Okay, I suppose resistive keys provide crossfade from one phoneme to the next. It's more listenable than abrupt transitions.

However I doubt it's desirable to play two sounds at once. I picture an electronic circuit which fades out the present sound as soon as another keypress is detected, and quickly fades in the new sound. The overlap is maybe 1/10 of a second.

The more expensive electronic pianos have velocity-sensitive keys. They contain spring tension. I guess they're resistive. However I've never heard of an easy way to fabricate such a mechanism. It might be done by a potentiometer which has a spring attached to reset its position.
 

Okay, I suppose resistive keys provide crossfade from one phoneme to the next. It's more listenable than abrupt transitions.

However I doubt it's desirable to play two sounds at once. I picture an electronic circuit which fades out the present sound as soon as another keypress is detected, and quickly fades in the new sound. The overlap is maybe 1/10 of a second.

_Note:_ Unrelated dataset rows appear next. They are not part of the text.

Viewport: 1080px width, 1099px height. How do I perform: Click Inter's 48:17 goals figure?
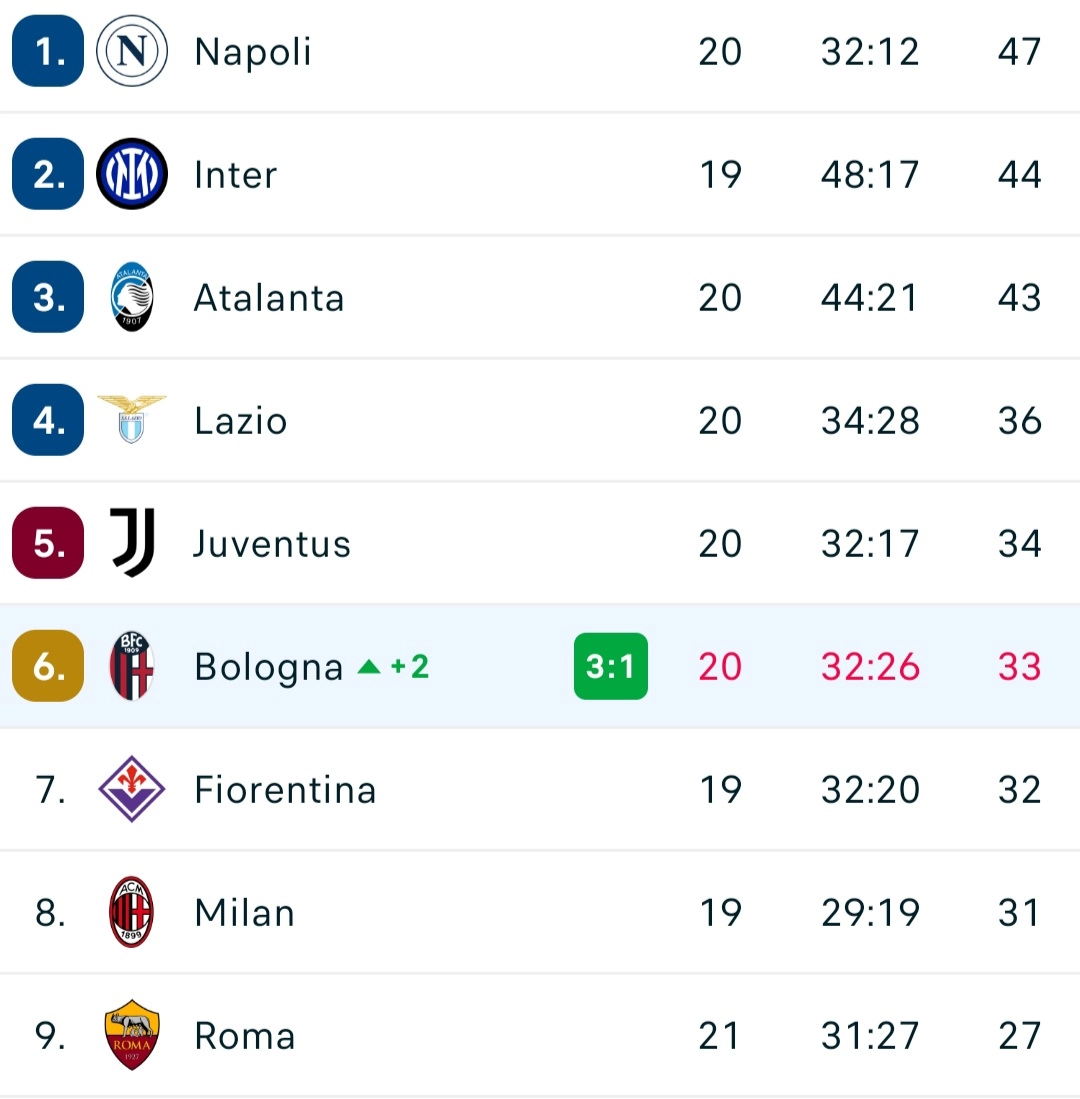869,174
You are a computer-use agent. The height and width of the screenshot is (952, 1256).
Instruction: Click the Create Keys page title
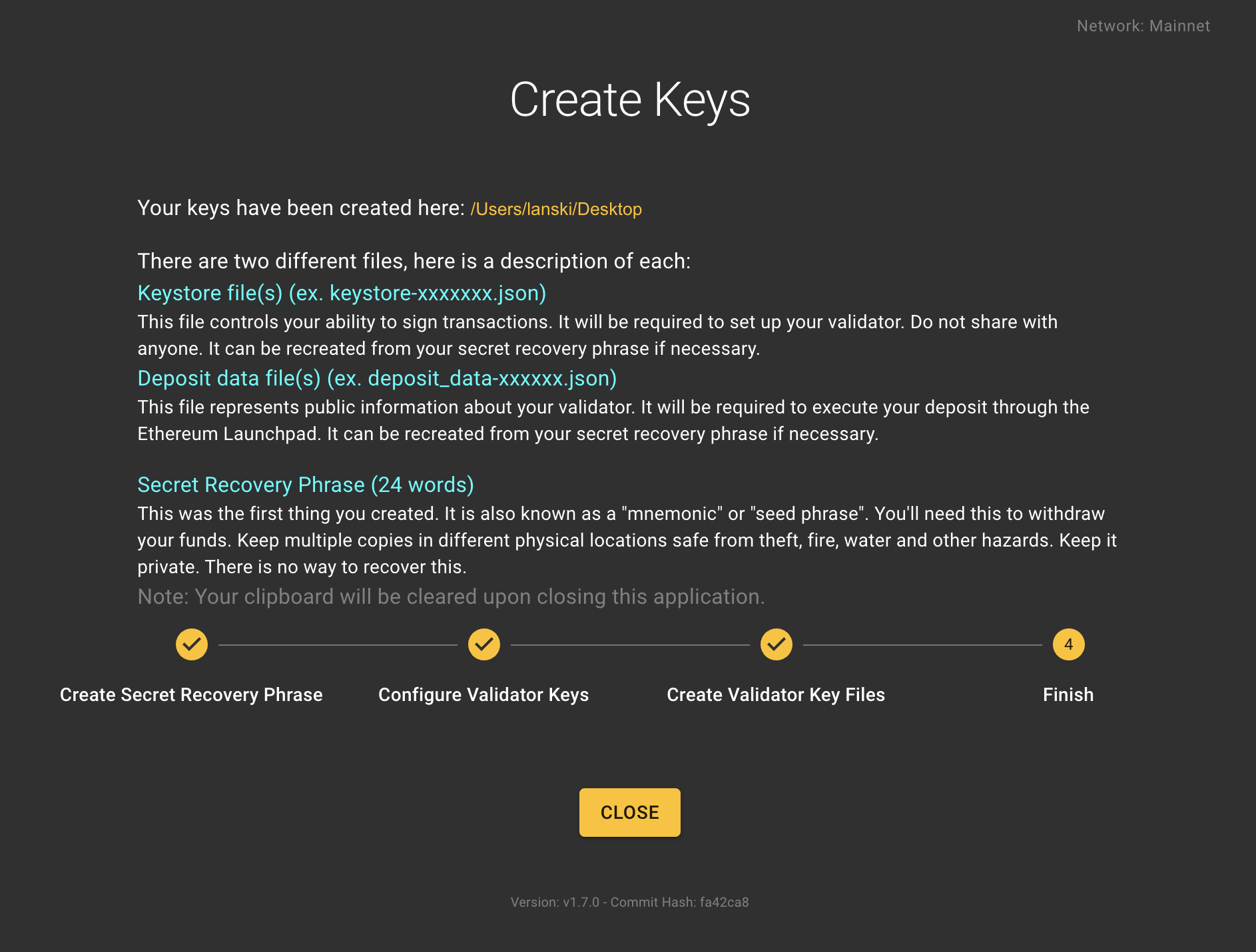[630, 100]
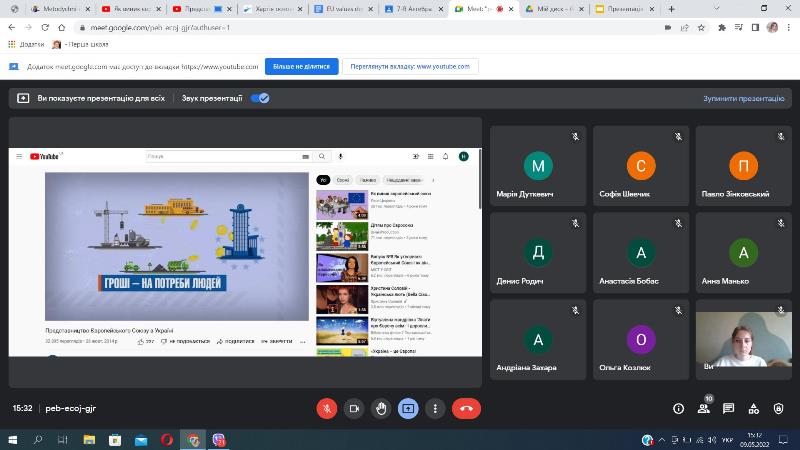800x450 pixels.
Task: Click Марія Дуткевич participant tile
Action: pyautogui.click(x=538, y=165)
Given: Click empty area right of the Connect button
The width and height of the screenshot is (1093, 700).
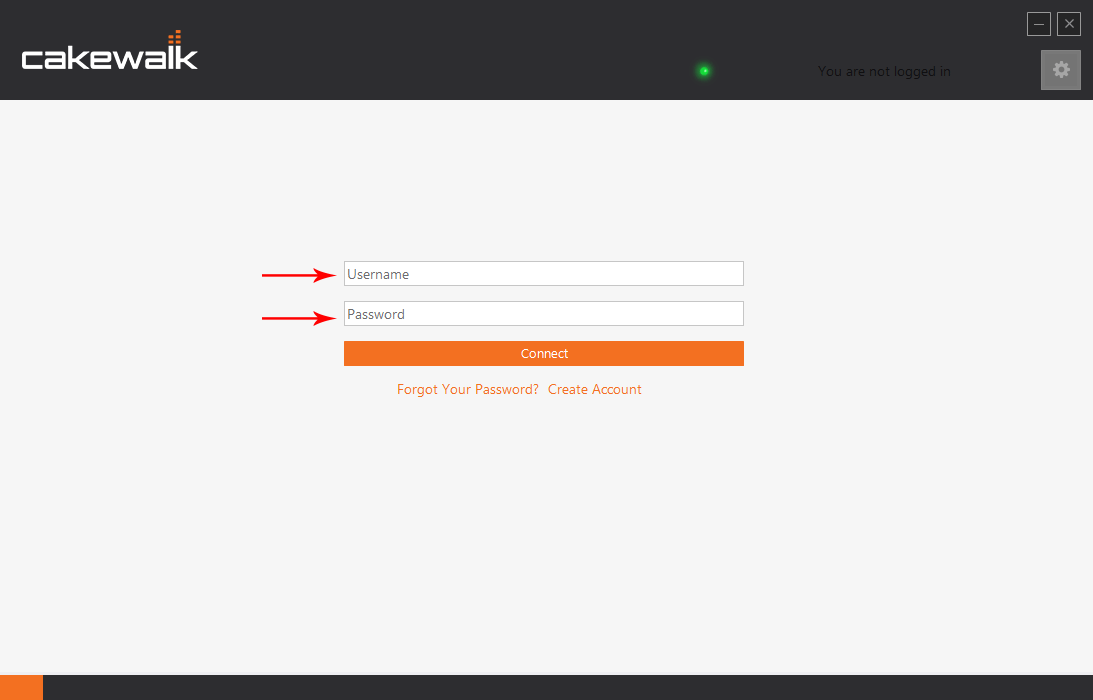Looking at the screenshot, I should 900,354.
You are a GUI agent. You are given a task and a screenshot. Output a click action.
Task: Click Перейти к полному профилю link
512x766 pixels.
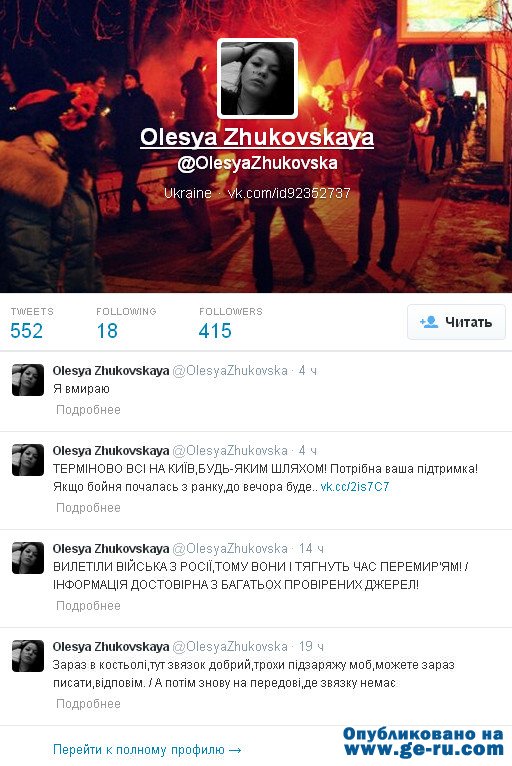coord(147,749)
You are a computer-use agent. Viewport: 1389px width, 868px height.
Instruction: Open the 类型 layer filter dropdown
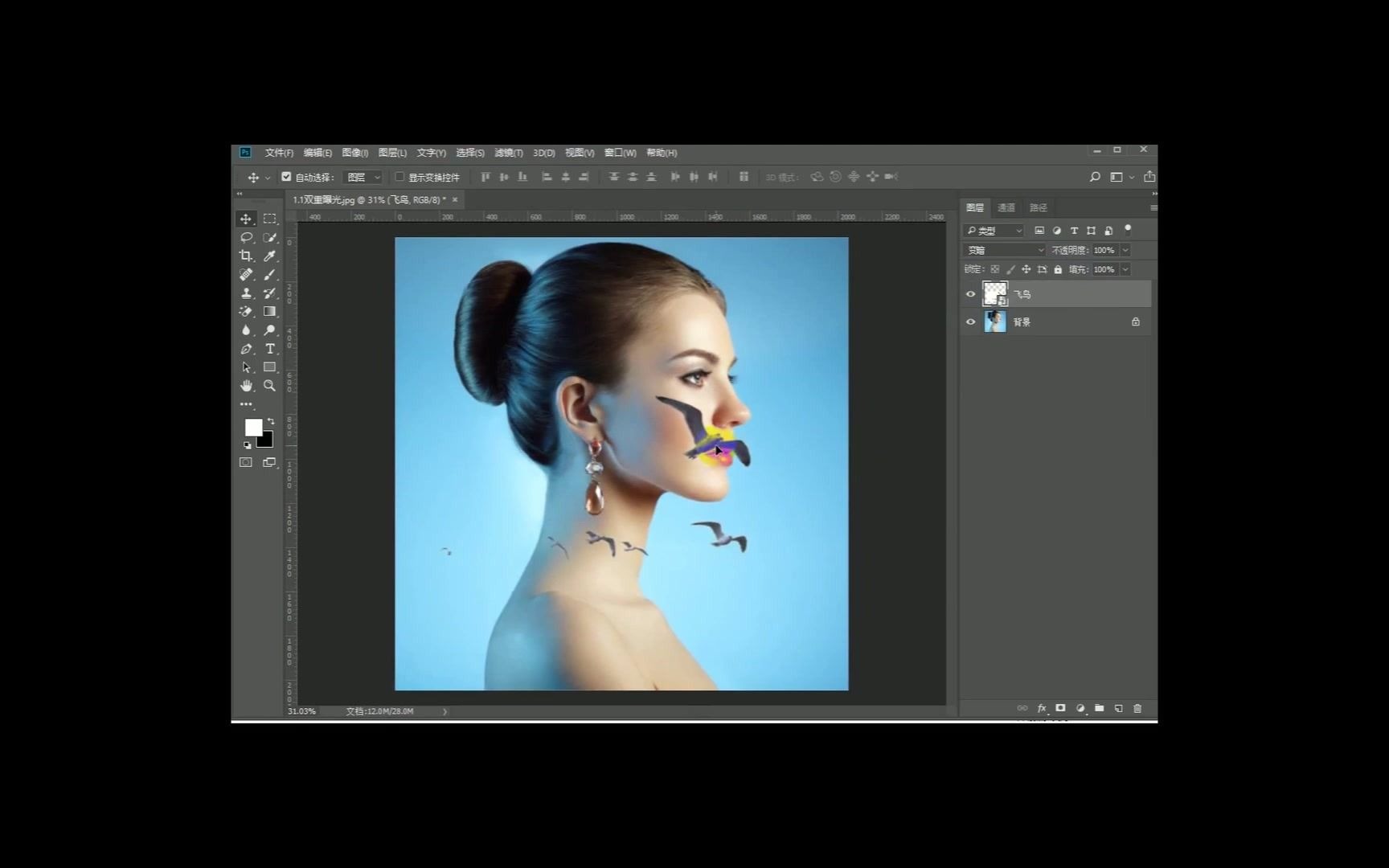point(994,231)
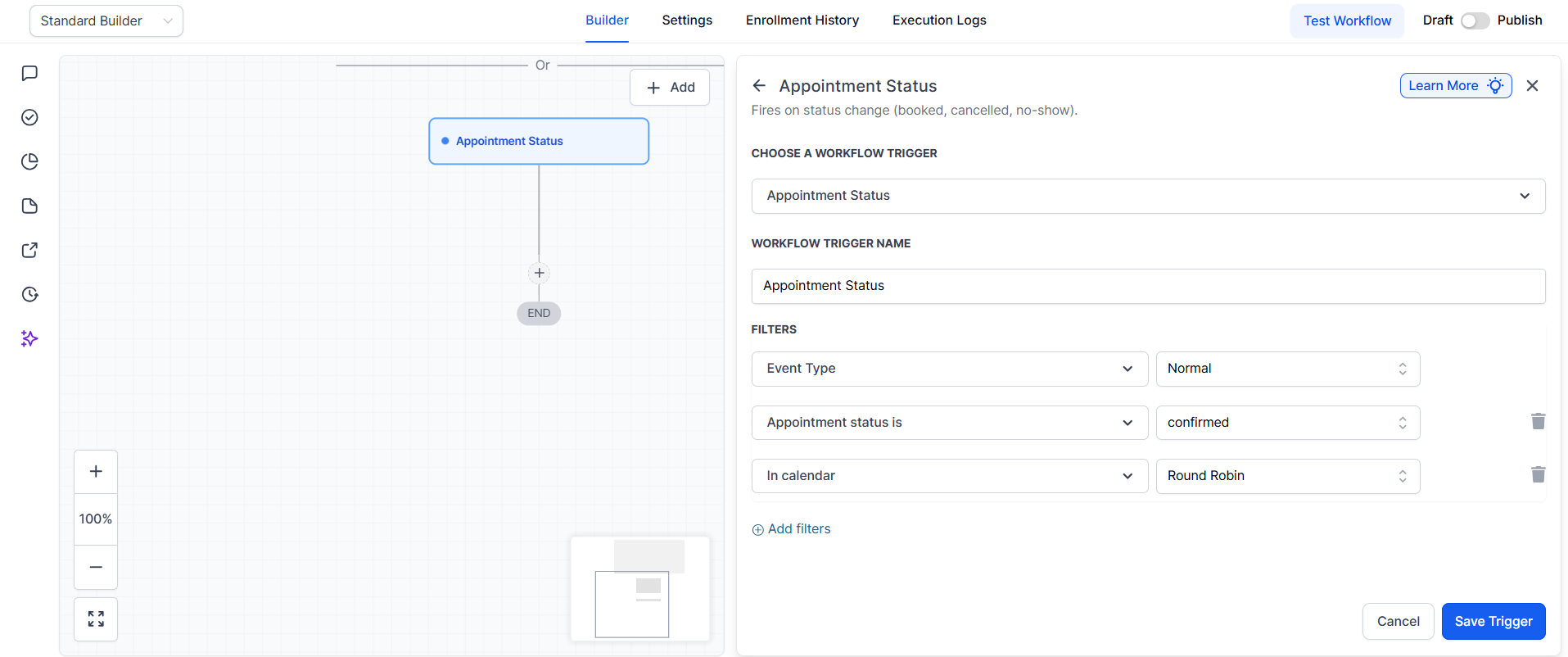Click the AI sparkle icon in sidebar
The image size is (1568, 657).
coord(29,339)
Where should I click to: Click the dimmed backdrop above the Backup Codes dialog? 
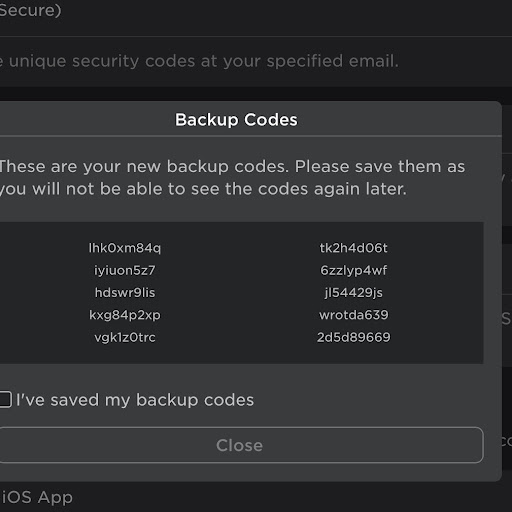(256, 94)
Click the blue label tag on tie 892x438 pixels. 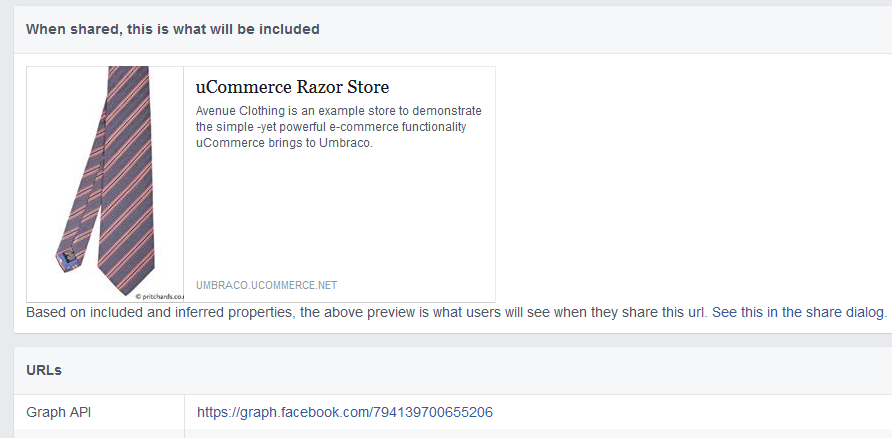(68, 257)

The more expensive electronic pianos have velocity-sensitive keys. They contain spring tension. I guess they're resistive. However I've never heard of an easy way to fabricate such a mechanism. It might be done by a potentiometer which has a spring attached to reset its position.
That is actually what I was going to do , someone make a key that uses a potentiometer and spring , so as the key is pressed the sound gets louder and can spring back up to its original state.
 

To make it easier for a finger to push down, there's the idea of placing a cadmium-sulfide photocell near an led, so the key moves between them as you press it. The CdS cell is about a quarter inch diameter, so it doesn't cut in and out abruptly.

I saw the above method described in a project for a guitar effects pedal. Whereas, I bought a pedal that operated via the spinning potentiometer. Attached was a cap driven by hinged arms. The mechanism was troublesome because the cap constantly came detached from the potentiometer.